For more information about the syntax options, refer to BACKUP DATABASE.

Use the INSERT…SELECT command.

In this method, you must first create a new database with the desired number of partitions and then use INSERT…SELECT to copy the tables from the existing database to the new database. For huge tables that take more than a few minutes to copy (this depends on the amount of data and your system's scale), you should move the rows of the table over in large batches, instead of all at once.

For example, you have a monitoring workspace of S-8 for which the recommended partition count is 64. However the databases are out of sync with the recommended partition count, and you want to repartition your databases to the recommended count to get the ideal performance.

In this case, create a new database with the required ideal partition count and use the INSERT…SELECT command to copy the data from the existing database to the new database.

Scaling Impact on Performance

Resizing operations trigger the online addition or removal of compute resources, as well as a redistribution of data to ensure even performance across the compute workspace.
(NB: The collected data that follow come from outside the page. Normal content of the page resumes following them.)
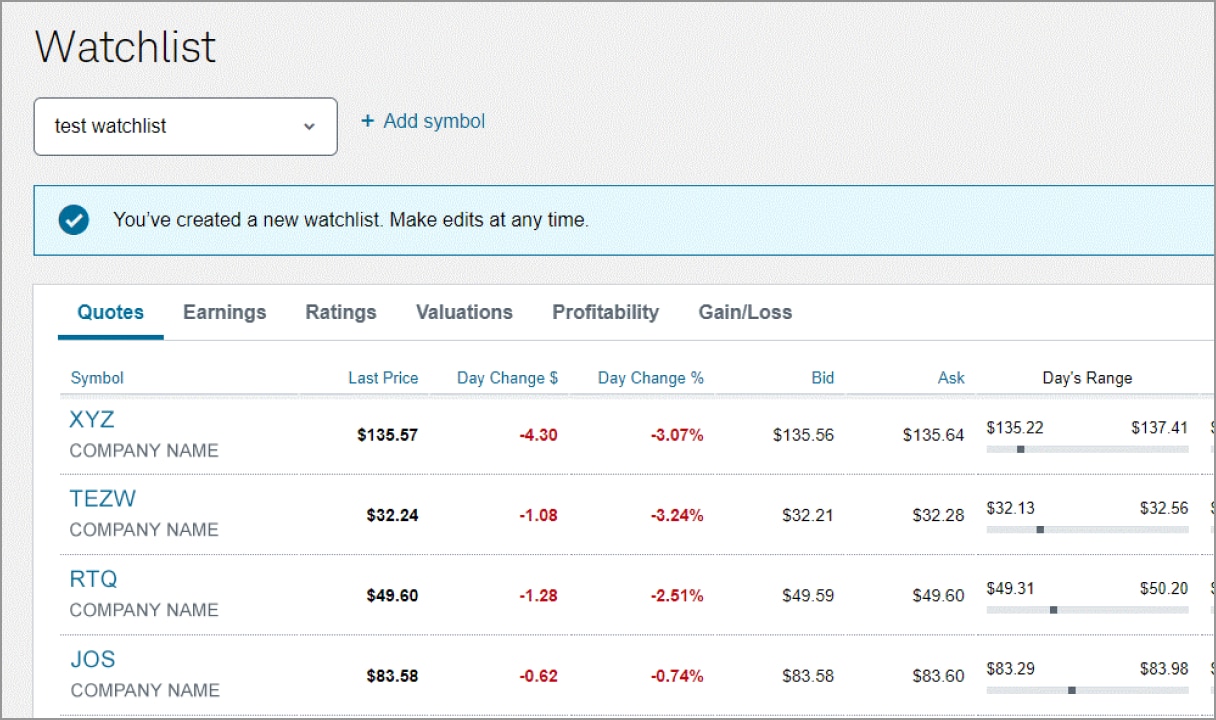Click the XYZ day's range bar marker
Image resolution: width=1216 pixels, height=720 pixels.
tap(1020, 449)
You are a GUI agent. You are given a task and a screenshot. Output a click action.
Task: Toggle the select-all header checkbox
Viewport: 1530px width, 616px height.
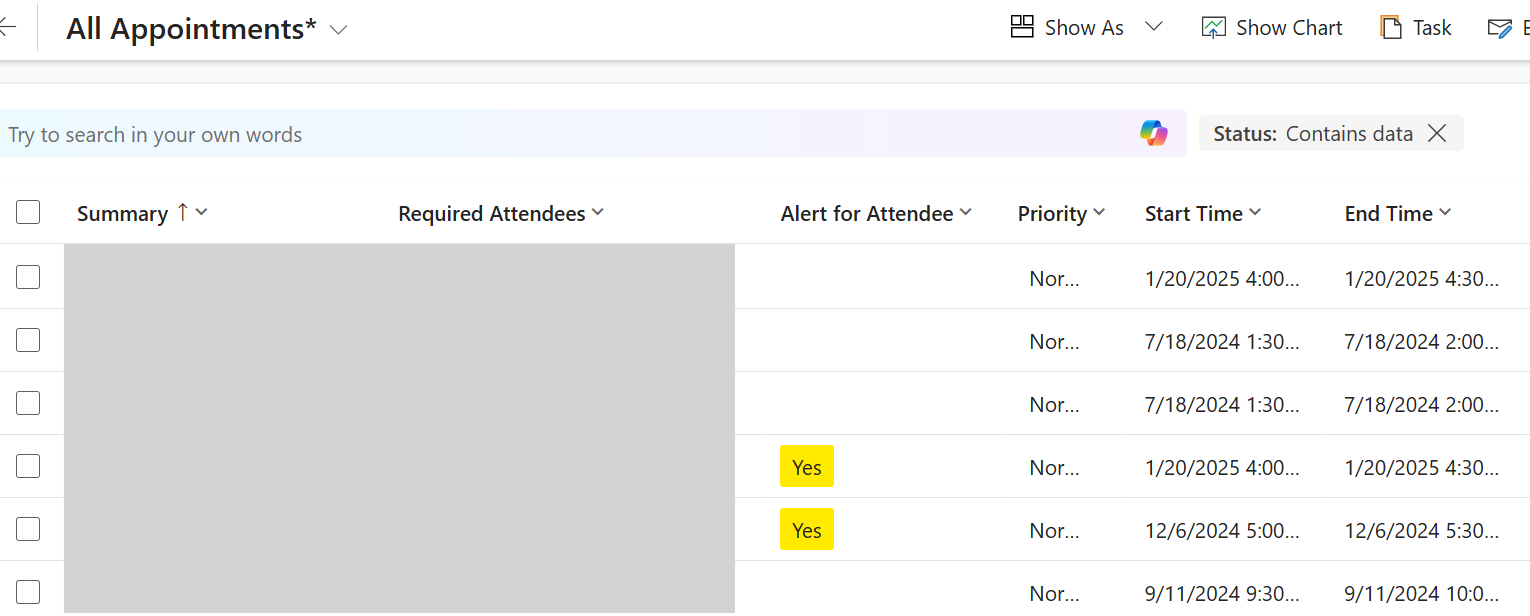click(x=28, y=212)
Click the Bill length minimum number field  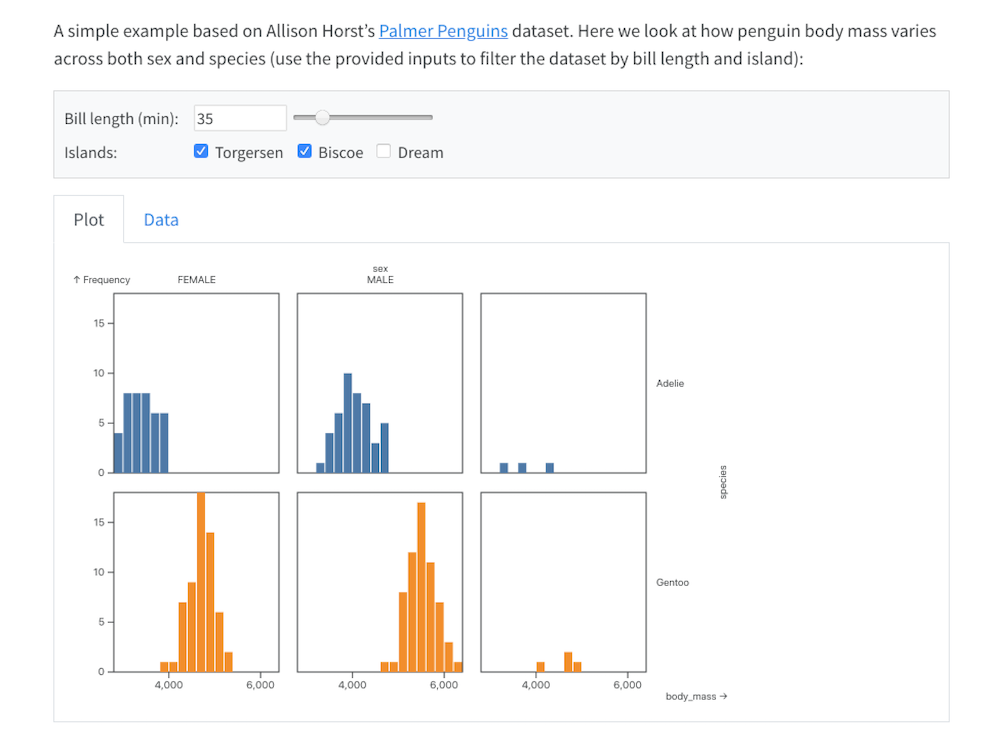coord(240,118)
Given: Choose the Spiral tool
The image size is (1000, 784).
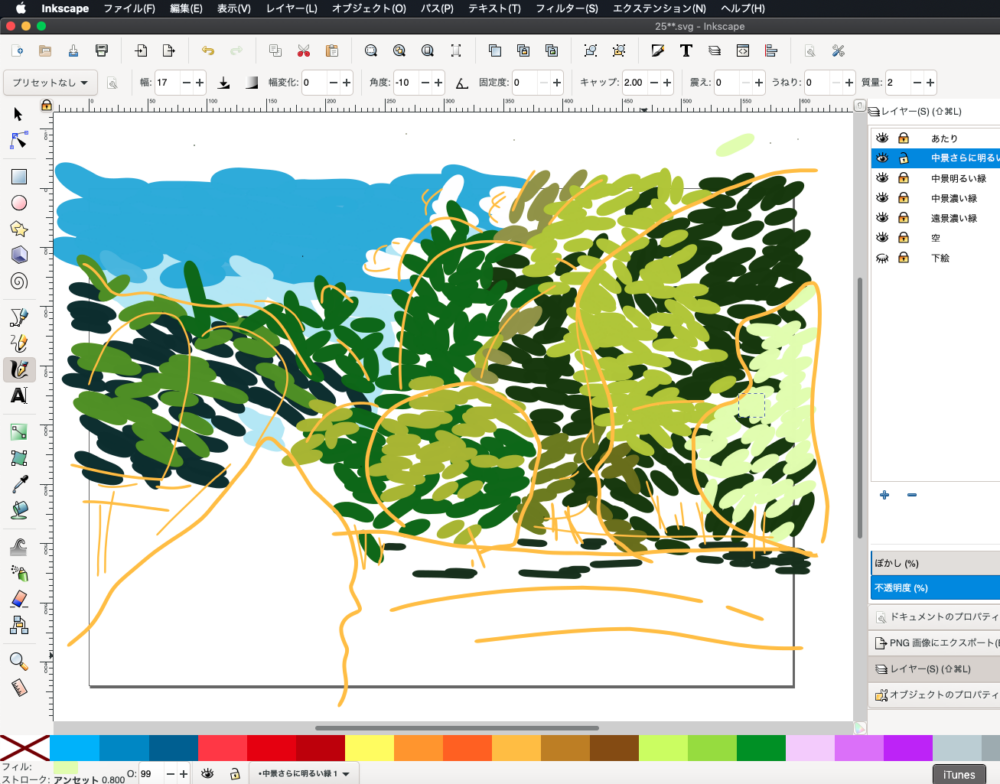Looking at the screenshot, I should (18, 281).
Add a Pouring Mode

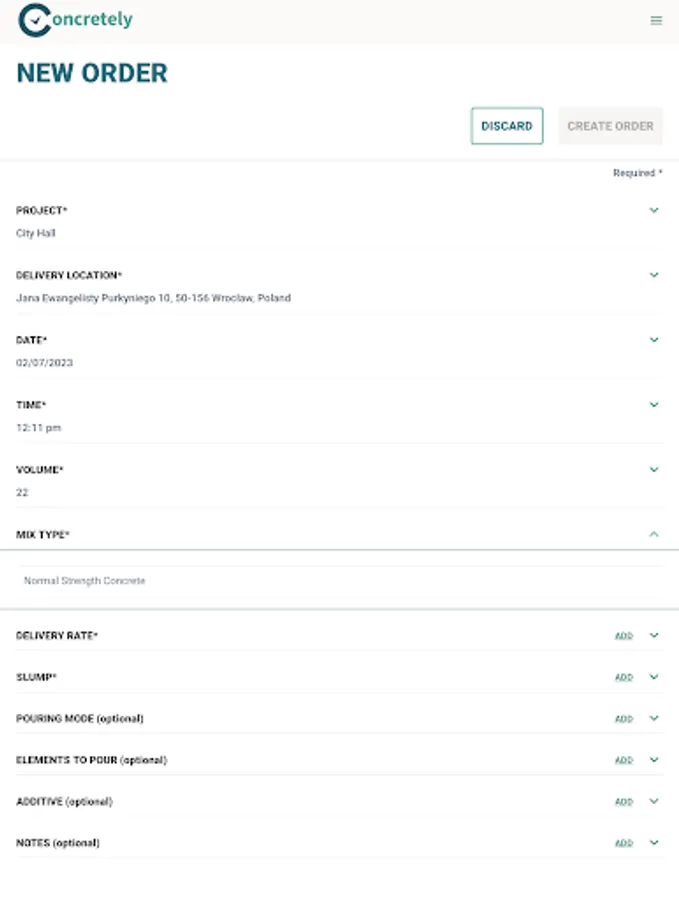[624, 719]
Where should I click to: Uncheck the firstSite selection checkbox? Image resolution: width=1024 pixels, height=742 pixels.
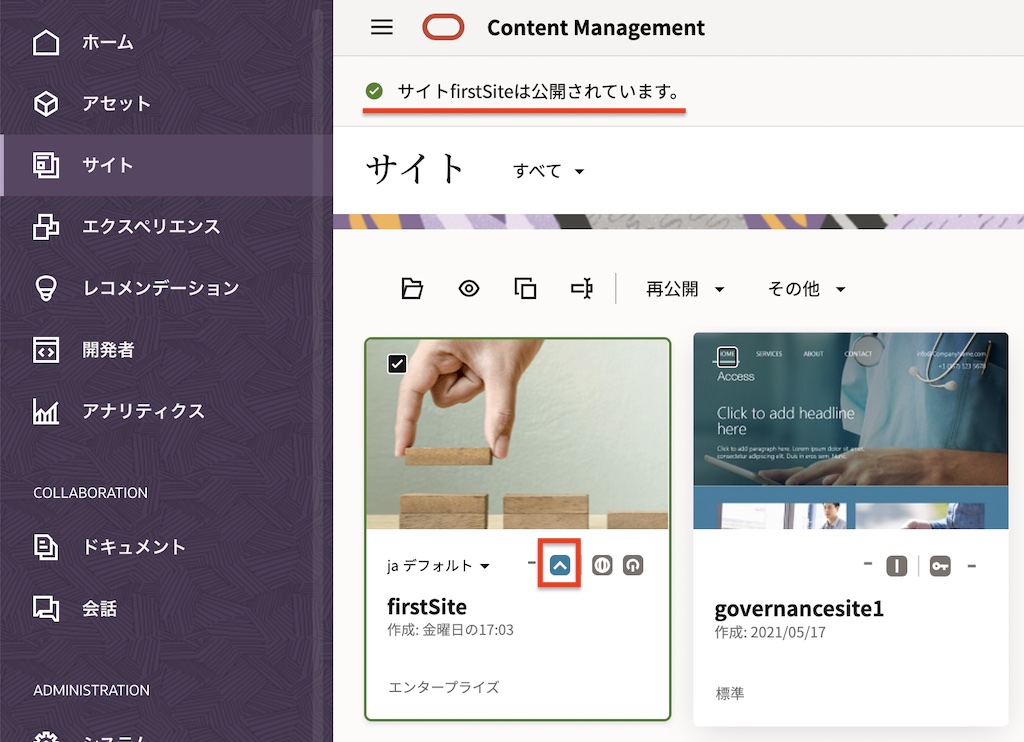click(x=397, y=364)
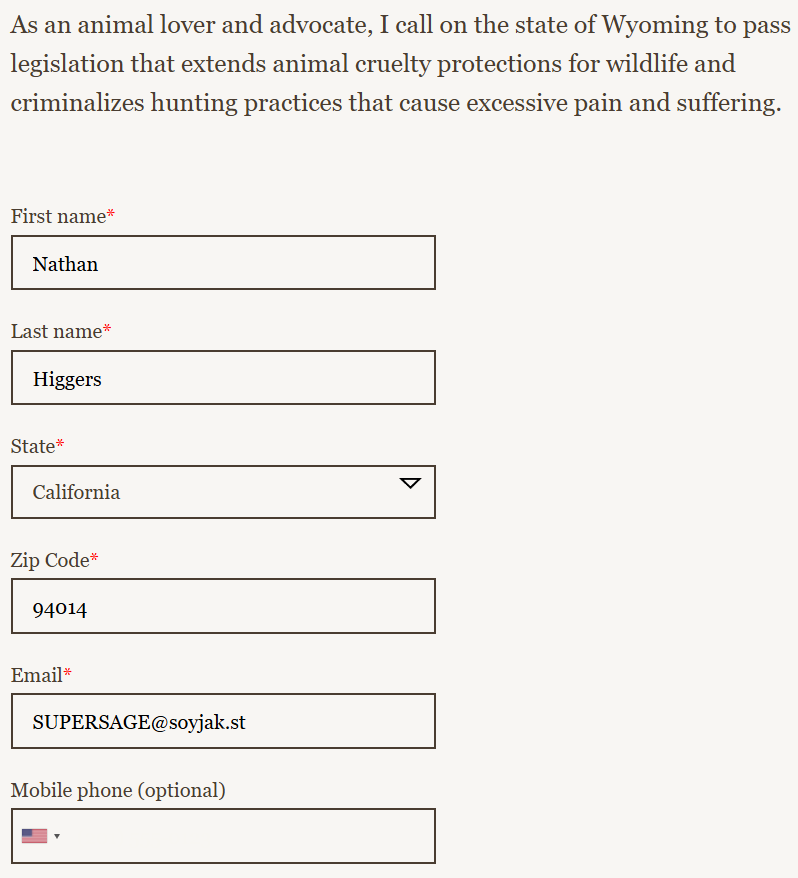Click into the Last name text box
This screenshot has width=798, height=878.
click(x=223, y=378)
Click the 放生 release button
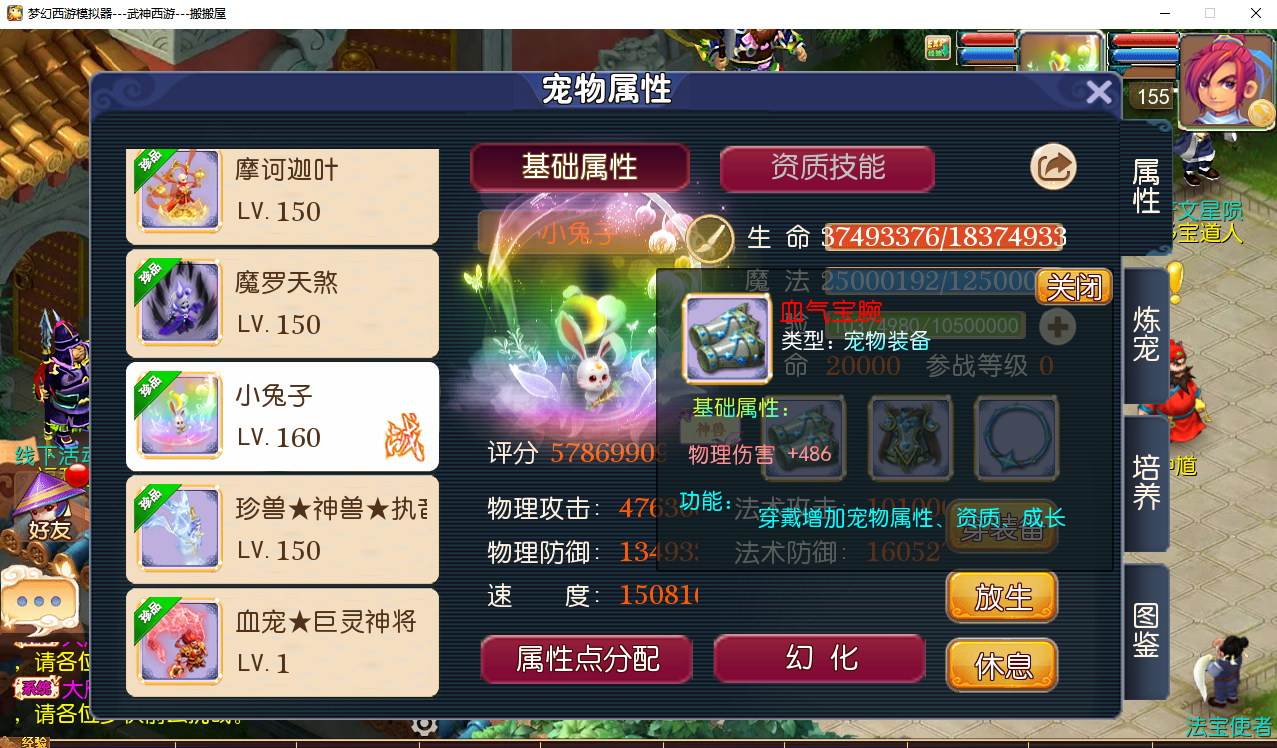The height and width of the screenshot is (748, 1277). 1002,597
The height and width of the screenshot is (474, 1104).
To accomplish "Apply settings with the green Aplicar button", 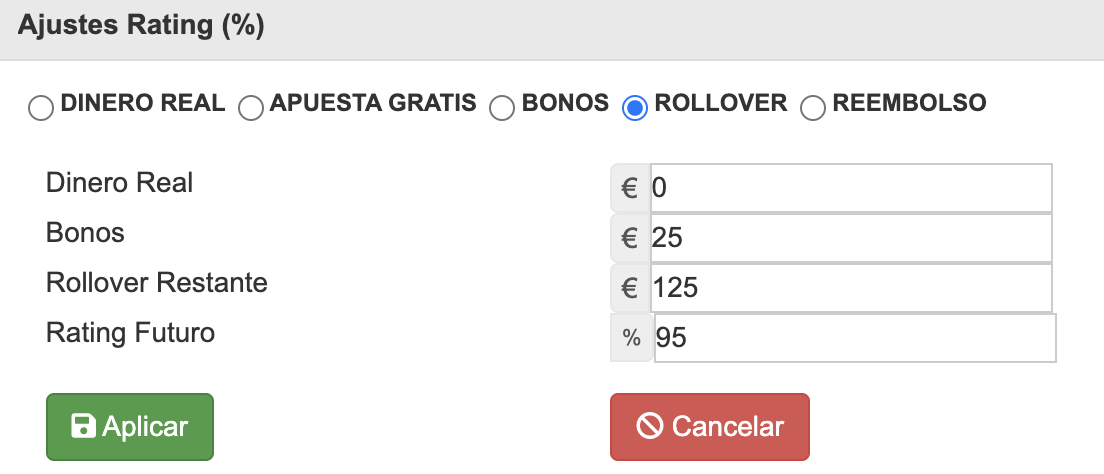I will tap(130, 427).
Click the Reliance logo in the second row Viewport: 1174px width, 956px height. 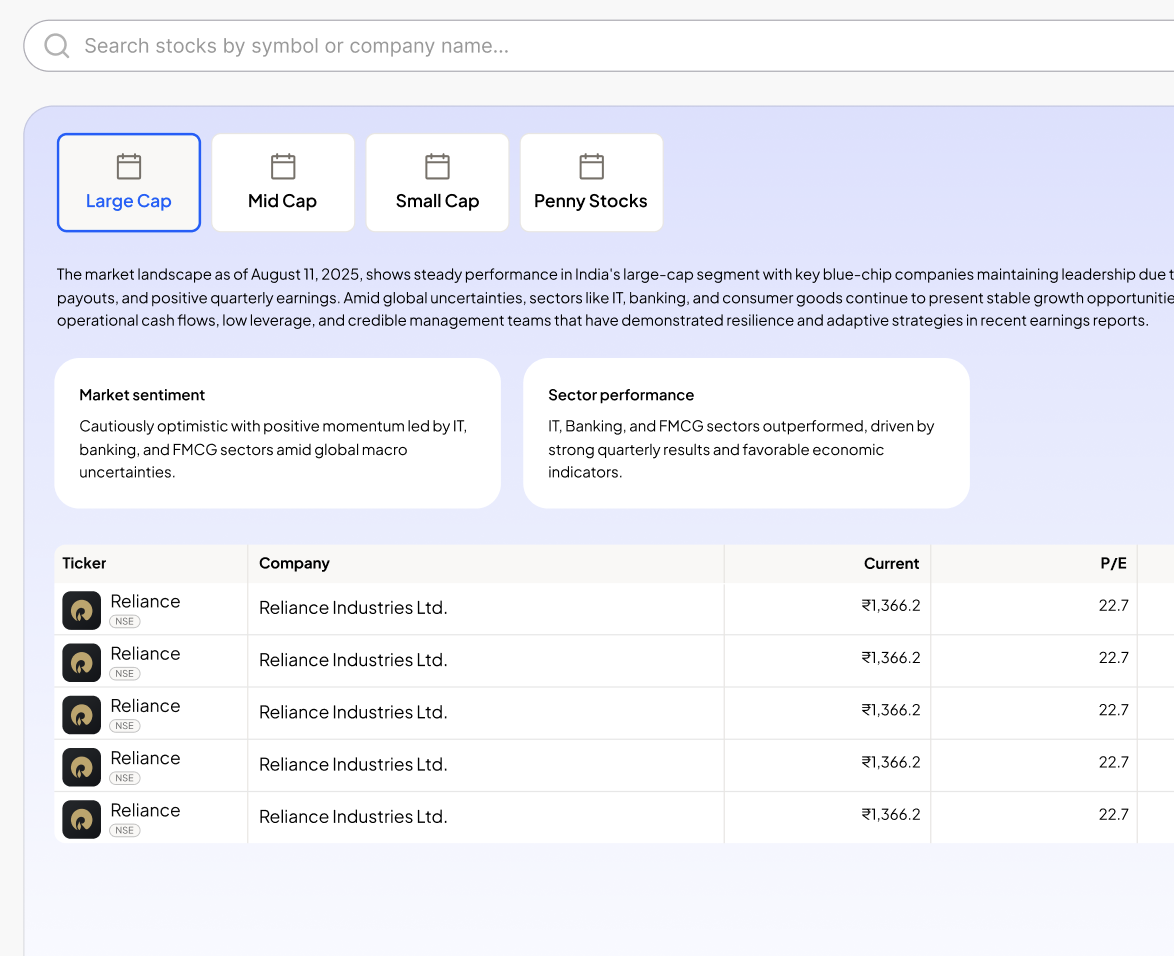[82, 662]
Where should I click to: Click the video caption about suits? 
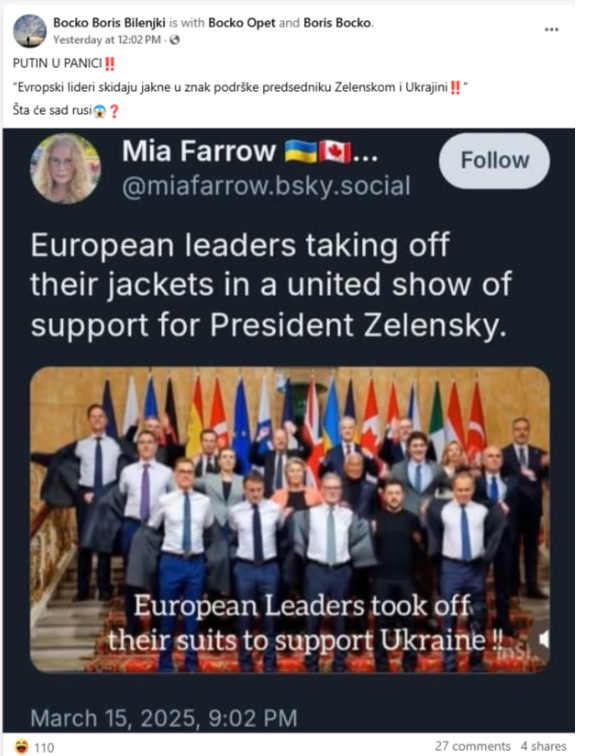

When the operation is running there may be a temporary reduction in performance due to resources being dynamically added or removed.

For large deployments with heavy active workloads the time required to complete the resizing operation may increase as a larger volume of active data needs to be redistributed within the deployment. The resize operation and data rebalancing will continue in the background while the workload is running, so no extra steps need to be taken to ensure the job completes.

Billing

Compute consumes compute credits while running. When a deployment is scaled up or down the number of credits consumed will change depending on the size and scaleFactor of the workspace. This is reflected in the Resize Workspace > Review Changes menu. Both the current credit consumption and the new consumption for the target deployment size will be shown.

Resizing and scaling do not affect the storage costs, as storage is charged based on the average number of monthly GB stored, which does not change when deployments are scaled up or down.